• _WHAT YOU SHOULD DO_: From the text on Khirbet el-Khalde, reproduce word for word the stretch from "Khirbet el-Khalde is an" through "in Wadi al-Yutm.".
━━━━━ PASSAGE TO READ
- Interactive map of Khirbet el-Khalde
- Type: fort (castellum), caravanserai (possible), cemetery, aqueduct, watchtowers
- Periods: Nabataean, Roman and Byzantine periods (main phases); Iron Age, middle Islamic-era (limited settlement);
- Location: Aqaba Governorate, Jordan

= Khirbet el-Khalde =

Archaeological site in Aqaba, Jordan

Khirbet el-Khalde is an archaeological site located in southern Jordan. It features the remains of an ancient castellum (fort) alongside a second building often identified as a caravanserai. Evidence points to occupation mainly from the Nabataean period through the Late Byzantine period, with traces of earlier Iron Age and later Islamic-era activity. The site was first systematically surveyed in 2023, helping to clarify its layout and chronology, while also documenting significant damage caused by modern infrastructure works, recent archaeological looting, and erosion caused by seasonal flooding in Wadi al-Yutm.

== Geography ==
Khirbet el-Khalde is situated approximately 26 kilometers northwest of Aqaba (ancient Ayla), within the Wadi al-Yutm, a corridor that connects the Red Sea with inland regions of southern Jordan. It is located alongside the course of Via Traiana Nova, an imperial Roman road. Two hills flank the site, and a mountain with a spring is nearby.

== Archaeology ==
The most prominent remains at the site consist of two rectangular architectural complexes. The larger of these is a fortified structure, or castellum, characterized by four corner towers and an entrance along its northeastern side. Internally, the building is organized around two open areas separated by a wall, with rooms lining the perimeter walls. The center of the larger courtyard features a cistern.
━━━━━━━━━━
━━━━━ RECORD EXCERPTS
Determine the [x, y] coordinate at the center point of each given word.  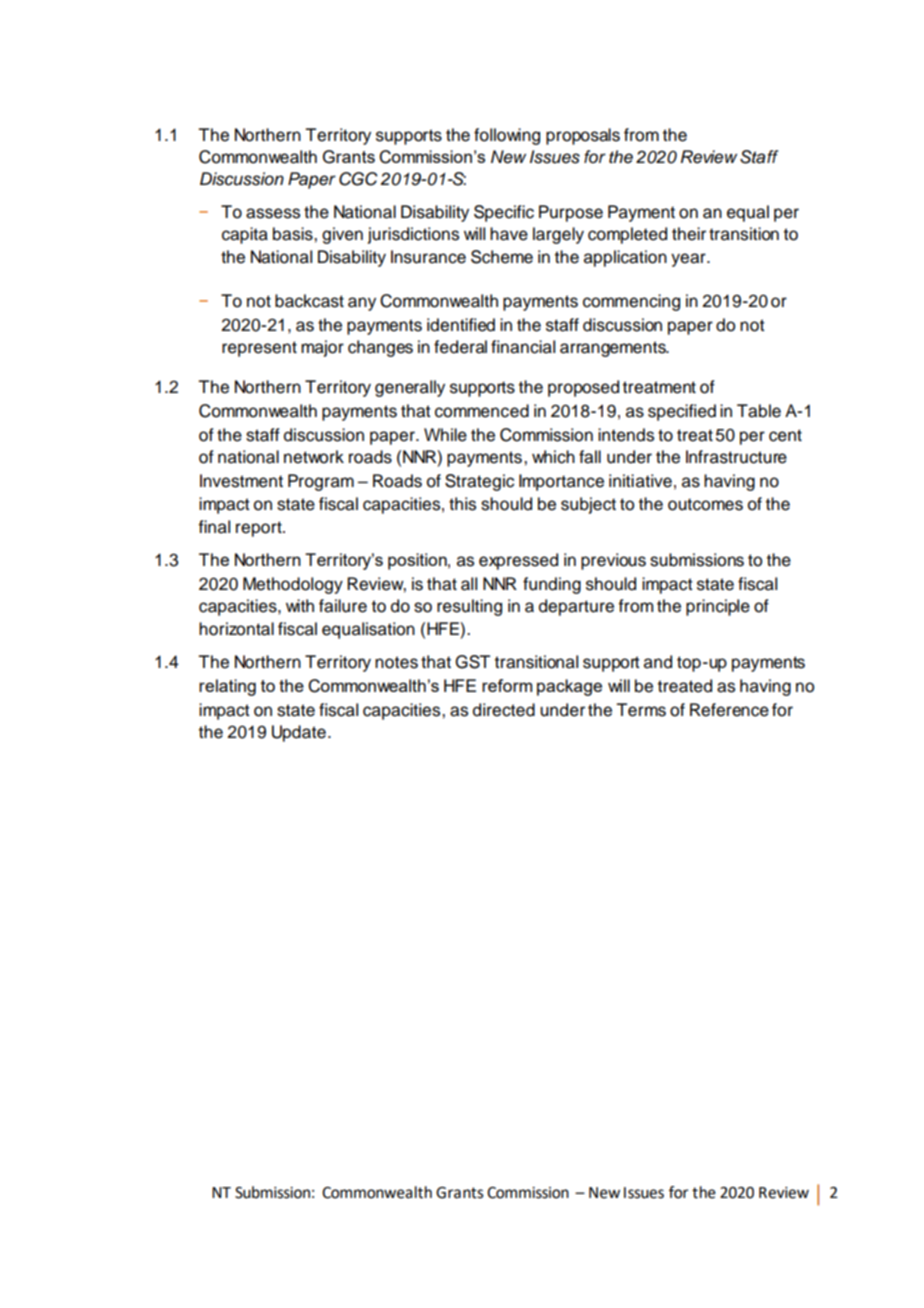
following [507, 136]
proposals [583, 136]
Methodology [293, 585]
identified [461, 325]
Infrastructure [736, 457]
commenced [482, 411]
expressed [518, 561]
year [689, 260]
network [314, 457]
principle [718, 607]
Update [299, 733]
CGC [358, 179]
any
━━━━━━━━━━
• _FINISHED ANSWER_:
Khirbet el-Khalde is an archaeological site located in southern Jordan. It features the remains of an ancient castellum (fort) alongside a second building often identified as a caravanserai. Evidence points to occupation mainly from the Nabataean period through the Late Byzantine period, with traces of earlier Iron Age and later Islamic-era activity. The site was first systematically surveyed in 2023, helping to clarify its layout and chronology, while also documenting significant damage caused by modern infrastructure works, recent archaeological looting, and erosion caused by seasonal flooding in Wadi al-Yutm.